STATED PROBLEM: Reproduce the material below, substituting "Command" for every occurrence of "Instruction" and leaving everything else unchanged.

>> Start SUPPLIED MATERIAL

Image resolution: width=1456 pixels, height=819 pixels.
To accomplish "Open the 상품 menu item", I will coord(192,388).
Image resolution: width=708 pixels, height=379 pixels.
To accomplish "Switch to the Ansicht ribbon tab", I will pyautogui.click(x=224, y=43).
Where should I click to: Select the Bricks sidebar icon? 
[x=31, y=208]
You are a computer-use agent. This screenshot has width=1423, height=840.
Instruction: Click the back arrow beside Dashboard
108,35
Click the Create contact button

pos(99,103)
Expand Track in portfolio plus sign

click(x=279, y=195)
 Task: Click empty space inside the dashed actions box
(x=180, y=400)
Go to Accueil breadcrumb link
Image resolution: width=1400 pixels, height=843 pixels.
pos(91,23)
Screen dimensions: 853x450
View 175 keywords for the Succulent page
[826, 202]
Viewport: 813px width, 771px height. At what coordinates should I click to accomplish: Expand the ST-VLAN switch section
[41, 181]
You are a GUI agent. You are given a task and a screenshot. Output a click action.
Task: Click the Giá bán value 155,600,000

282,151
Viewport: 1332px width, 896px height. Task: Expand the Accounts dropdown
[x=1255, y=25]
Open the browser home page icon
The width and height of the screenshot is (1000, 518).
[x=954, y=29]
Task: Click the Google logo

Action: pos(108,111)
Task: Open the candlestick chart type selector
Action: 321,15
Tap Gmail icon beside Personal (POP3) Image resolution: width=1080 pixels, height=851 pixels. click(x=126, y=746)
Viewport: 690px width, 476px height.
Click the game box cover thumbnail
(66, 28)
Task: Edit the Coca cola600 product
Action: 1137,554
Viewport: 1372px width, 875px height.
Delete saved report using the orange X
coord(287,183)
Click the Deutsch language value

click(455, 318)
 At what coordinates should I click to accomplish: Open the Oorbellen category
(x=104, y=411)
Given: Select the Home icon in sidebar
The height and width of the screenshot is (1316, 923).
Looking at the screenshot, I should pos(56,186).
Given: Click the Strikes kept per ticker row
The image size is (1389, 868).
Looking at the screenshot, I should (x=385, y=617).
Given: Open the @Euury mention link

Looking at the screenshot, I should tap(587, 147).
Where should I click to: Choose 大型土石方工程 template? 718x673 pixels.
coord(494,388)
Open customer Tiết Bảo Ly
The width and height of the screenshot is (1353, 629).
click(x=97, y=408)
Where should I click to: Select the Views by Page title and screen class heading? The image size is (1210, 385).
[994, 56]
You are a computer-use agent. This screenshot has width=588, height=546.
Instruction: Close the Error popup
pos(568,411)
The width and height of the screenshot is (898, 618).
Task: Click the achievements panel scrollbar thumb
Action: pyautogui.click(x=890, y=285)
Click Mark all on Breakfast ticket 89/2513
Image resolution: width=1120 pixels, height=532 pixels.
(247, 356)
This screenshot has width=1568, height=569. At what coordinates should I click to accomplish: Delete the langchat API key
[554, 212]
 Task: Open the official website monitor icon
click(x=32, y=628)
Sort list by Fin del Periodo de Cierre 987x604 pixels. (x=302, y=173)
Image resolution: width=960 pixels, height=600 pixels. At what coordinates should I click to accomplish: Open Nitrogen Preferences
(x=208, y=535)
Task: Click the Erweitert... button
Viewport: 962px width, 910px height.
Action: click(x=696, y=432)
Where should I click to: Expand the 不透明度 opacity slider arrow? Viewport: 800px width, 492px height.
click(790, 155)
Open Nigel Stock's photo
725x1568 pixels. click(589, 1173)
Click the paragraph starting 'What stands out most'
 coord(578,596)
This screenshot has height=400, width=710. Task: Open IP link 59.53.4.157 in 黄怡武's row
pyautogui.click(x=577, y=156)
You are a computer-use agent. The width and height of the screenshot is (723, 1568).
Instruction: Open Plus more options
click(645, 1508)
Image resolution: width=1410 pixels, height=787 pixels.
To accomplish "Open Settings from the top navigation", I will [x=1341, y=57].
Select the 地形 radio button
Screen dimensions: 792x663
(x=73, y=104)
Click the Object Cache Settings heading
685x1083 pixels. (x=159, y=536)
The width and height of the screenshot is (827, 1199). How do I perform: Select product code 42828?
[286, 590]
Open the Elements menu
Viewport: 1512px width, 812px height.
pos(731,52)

>> End SUPPLIED MATERIAL

ANSWER TO THE TASK:
Image resolution: width=1456 pixels, height=819 pixels.
To accomplish "Open the 상품 menu item", I will coord(192,388).
Image resolution: width=708 pixels, height=379 pixels.
To accomplish "Switch to the Ansicht ribbon tab", I will pyautogui.click(x=224, y=43).
Where should I click to: Select the Bricks sidebar icon? 
[x=31, y=208]
You are a computer-use agent. This screenshot has width=1423, height=840.
Command: Click the back arrow beside Dashboard
108,35
Click the Create contact button

pos(99,103)
Expand Track in portfolio plus sign

click(x=279, y=195)
 Task: Click empty space inside the dashed actions box
(x=180, y=400)
Go to Accueil breadcrumb link
Image resolution: width=1400 pixels, height=843 pixels.
pos(91,23)
Screen dimensions: 853x450
View 175 keywords for the Succulent page
[826, 202]
Viewport: 813px width, 771px height. At what coordinates should I click to accomplish: Expand the ST-VLAN switch section
[41, 181]
You are a GUI agent. You are given a task and a screenshot. Output a click action.
Task: Click the Giá bán value 155,600,000

282,151
Viewport: 1332px width, 896px height. Task: Expand the Accounts dropdown
[x=1255, y=25]
Open the browser home page icon
The width and height of the screenshot is (1000, 518).
[x=954, y=29]
Task: Click the Google logo

Action: pos(108,111)
Task: Open the candlestick chart type selector
Action: 321,15
Tap Gmail icon beside Personal (POP3) Image resolution: width=1080 pixels, height=851 pixels. click(x=126, y=746)
Viewport: 690px width, 476px height.
Click the game box cover thumbnail
(66, 28)
Task: Edit the Coca cola600 product
Action: 1137,554
Viewport: 1372px width, 875px height.
Delete saved report using the orange X
coord(287,183)
Click the Deutsch language value

click(455, 318)
 At what coordinates should I click to accomplish: Open the Oorbellen category
(x=104, y=411)
Given: Select the Home icon in sidebar
The height and width of the screenshot is (1316, 923).
Looking at the screenshot, I should pos(56,186).
Given: Click the Strikes kept per ticker row
The image size is (1389, 868).
Looking at the screenshot, I should (x=385, y=617).
Given: Open the @Euury mention link

Looking at the screenshot, I should tap(587, 147).
Where should I click to: Choose 大型土石方工程 template? 718x673 pixels.
coord(494,388)
Open customer Tiết Bảo Ly
The width and height of the screenshot is (1353, 629).
click(x=97, y=408)
Where should I click to: Select the Views by Page title and screen class heading? The image size is (1210, 385).
[994, 56]
You are a computer-use agent. This screenshot has width=588, height=546.
Command: Close the Error popup
pos(568,411)
The width and height of the screenshot is (898, 618).
Task: Click the achievements panel scrollbar thumb
Action: pyautogui.click(x=890, y=285)
Click Mark all on Breakfast ticket 89/2513
Image resolution: width=1120 pixels, height=532 pixels.
(247, 356)
This screenshot has width=1568, height=569. At what coordinates should I click to accomplish: Delete the langchat API key
[554, 212]
 Task: Open the official website monitor icon
click(x=32, y=628)
Sort list by Fin del Periodo de Cierre 987x604 pixels. (x=302, y=173)
Image resolution: width=960 pixels, height=600 pixels. At what coordinates should I click to accomplish: Open Nitrogen Preferences
(x=208, y=535)
Task: Click the Erweitert... button
Viewport: 962px width, 910px height.
Action: click(x=696, y=432)
Where should I click to: Expand the 不透明度 opacity slider arrow? Viewport: 800px width, 492px height.
click(790, 155)
Open Nigel Stock's photo
725x1568 pixels. click(589, 1173)
Click the paragraph starting 'What stands out most'
 coord(578,596)
This screenshot has height=400, width=710. Task: Open IP link 59.53.4.157 in 黄怡武's row
pyautogui.click(x=577, y=156)
You are a computer-use agent. The width and height of the screenshot is (723, 1568).
Command: Open Plus more options
click(645, 1508)
Image resolution: width=1410 pixels, height=787 pixels.
To accomplish "Open Settings from the top navigation", I will [x=1341, y=57].
Select the 地形 radio button
Screen dimensions: 792x663
(x=73, y=104)
Click the Object Cache Settings heading
685x1083 pixels. (x=159, y=536)
The width and height of the screenshot is (827, 1199). How do I perform: Select product code 42828?
[286, 590]
Open the Elements menu
Viewport: 1512px width, 812px height.
pos(731,52)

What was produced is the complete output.